*Exercise requirements*: Restate the data exactly, with nothing altered.

*Data records*:
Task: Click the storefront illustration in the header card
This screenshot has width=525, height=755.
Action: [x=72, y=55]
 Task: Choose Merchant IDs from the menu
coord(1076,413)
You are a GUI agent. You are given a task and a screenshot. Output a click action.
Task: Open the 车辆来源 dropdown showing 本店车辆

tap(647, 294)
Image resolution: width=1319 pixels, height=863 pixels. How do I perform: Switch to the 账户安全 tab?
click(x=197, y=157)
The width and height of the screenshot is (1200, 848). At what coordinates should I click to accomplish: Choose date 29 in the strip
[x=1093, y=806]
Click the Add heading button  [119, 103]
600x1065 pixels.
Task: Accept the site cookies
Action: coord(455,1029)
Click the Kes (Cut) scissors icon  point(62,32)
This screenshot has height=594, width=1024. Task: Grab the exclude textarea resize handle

*Answer to this task*:
Task: Click the storefront illustration in the header card
This screenshot has width=525, height=755.
Action: [x=72, y=55]
 Task: Choose Merchant IDs from the menu
coord(1076,413)
You are a GUI agent. You are given a task and a screenshot. Output a click action.
Task: Open the 车辆来源 dropdown showing 本店车辆

tap(647, 294)
Image resolution: width=1319 pixels, height=863 pixels. How do I perform: Switch to the 账户安全 tab?
click(x=197, y=157)
The width and height of the screenshot is (1200, 848). At what coordinates should I click to accomplish: Choose date 29 in the strip
[x=1093, y=806]
Click the Add heading button  [119, 103]
600x1065 pixels.
Task: Accept the site cookies
Action: coord(455,1029)
Click the Kes (Cut) scissors icon  point(62,32)
This screenshot has height=594, width=1024. Task: Grab the exclude textarea resize handle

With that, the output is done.